Way back in 1990, I had a Yellow Sony Sports Walkman. I played the holy heck out of it. I played it so much that it broke… but in a very interesting way. It had autoflip, right? In theory, it would play side one of the tape and then the other side. (Both sides of the tape without opening the Walkman? Madness!) Well, my broken Walkman played one side of the tape and then it would play the same side backwards.
Now, having grown up well within the “Backwards Masking” panic of the early 80’s, I first only used it on that one part of Stairway to Heaven but, eventually, laziness got the better of me and I found myself listening to the various sides of my albums backwards because I didn’t want to bother flipping the tape.
And you know what? I found that that was a way to explore music even moreso. Like, I doubled all of my albums. Led Zepplin certainly wasn’t coming out with any more music (and we were years away from Coverdale & Page, let alone Page and Plant’s No Quarter).
I mean, I had the same vocalist, the same guitarist, the same bassist, and the same drummer *BUT* this was a song by them that I’d never heard before. Granted, it was in a language I didn’t speak… but I could get over that. (It wasn’t just Led Zepplin either. Pink Floyd’s guitar solos are brilliant backwards, Depeche Mode’s songs are happy and upbeat (seriously!) when played backwards, and the only thing you have to get used to is the fast part happening at the start and the song slowing down as it approaches the end.)
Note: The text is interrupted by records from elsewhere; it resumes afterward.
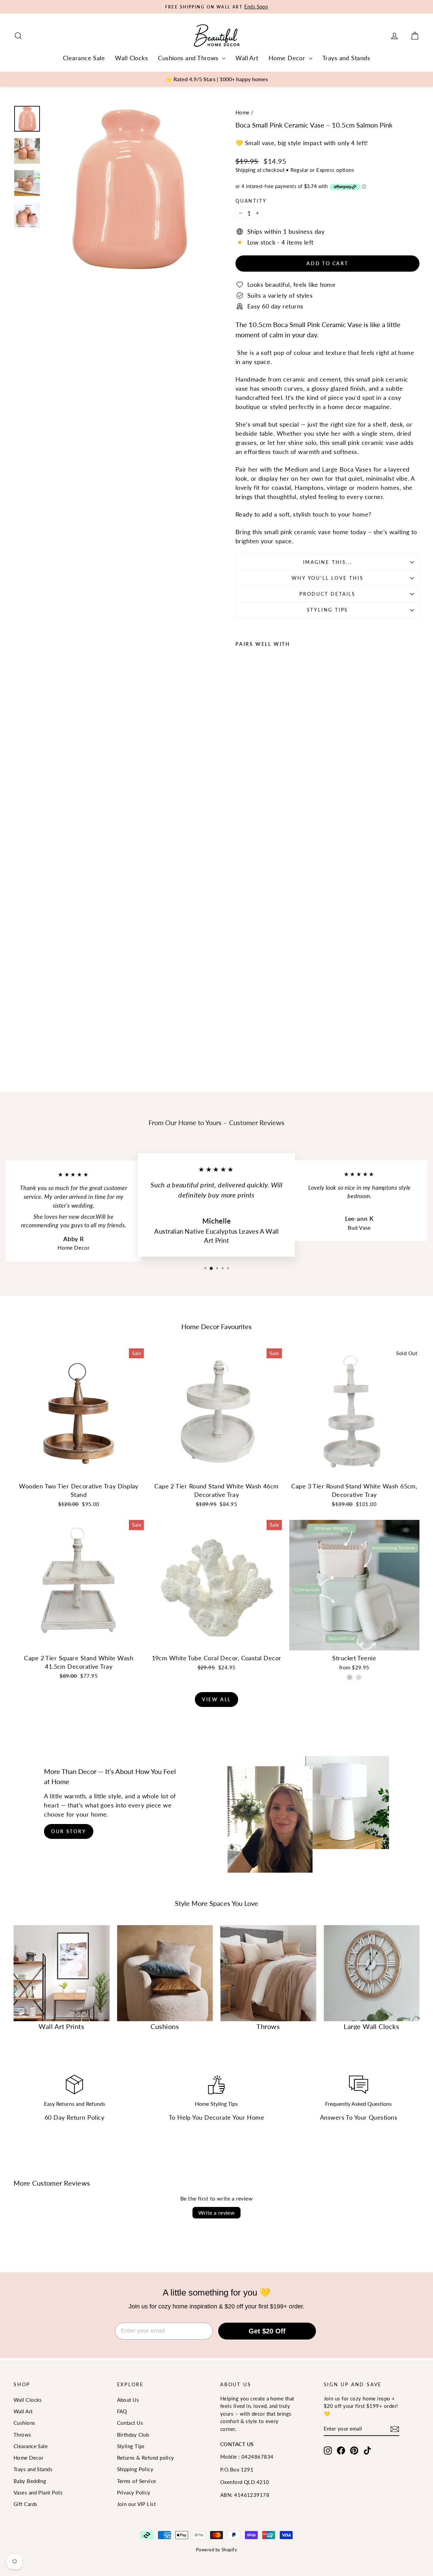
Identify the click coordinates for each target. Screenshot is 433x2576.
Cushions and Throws (189, 58)
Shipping (245, 170)
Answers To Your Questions (358, 2117)
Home (242, 112)
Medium (297, 469)
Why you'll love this (328, 578)
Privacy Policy (134, 2492)
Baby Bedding (30, 2481)
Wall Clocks (131, 58)
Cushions (25, 2423)
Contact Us (130, 2423)
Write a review (216, 2212)
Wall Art (246, 58)
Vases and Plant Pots (38, 2492)
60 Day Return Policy (74, 2117)
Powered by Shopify (216, 2549)
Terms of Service (136, 2481)
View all (216, 1699)
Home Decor (288, 58)
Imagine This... (327, 562)
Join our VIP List (136, 2504)
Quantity (251, 201)
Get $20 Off (267, 2331)
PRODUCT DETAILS (327, 594)
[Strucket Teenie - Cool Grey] (359, 1677)
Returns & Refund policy (145, 2458)
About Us (128, 2400)
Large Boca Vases (346, 469)
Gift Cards (26, 2504)
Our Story (68, 1831)
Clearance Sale (84, 58)
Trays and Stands (346, 58)
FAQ (122, 2411)
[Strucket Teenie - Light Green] (349, 1677)
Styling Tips (327, 610)
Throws (22, 2435)
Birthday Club (133, 2435)
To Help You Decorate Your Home (217, 2117)
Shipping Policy (135, 2469)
Anyway, while doing some research for something else entirely, I stumbled across Kashmir backwards on youtube the other day and listened to the whole thing and all of this came flooding back.
Check it out. It’s a new Led Zepplin song.
So that’s my recommendation for you this week.
I did try to push the “Play” and “Reverse” buttons at the same time in an attempt to listen to “Shout at the Devil” backwards but it didn’t work. Pity.
When I was small, I used to listen to records “creatively”. Say, punch an off-center hole, which results in cyclic speeding up and slowing down, or play them at the wrong speed. It turns out that a lot of baroque slow movements improve at 78, because the bass line is more interesting than the main melody.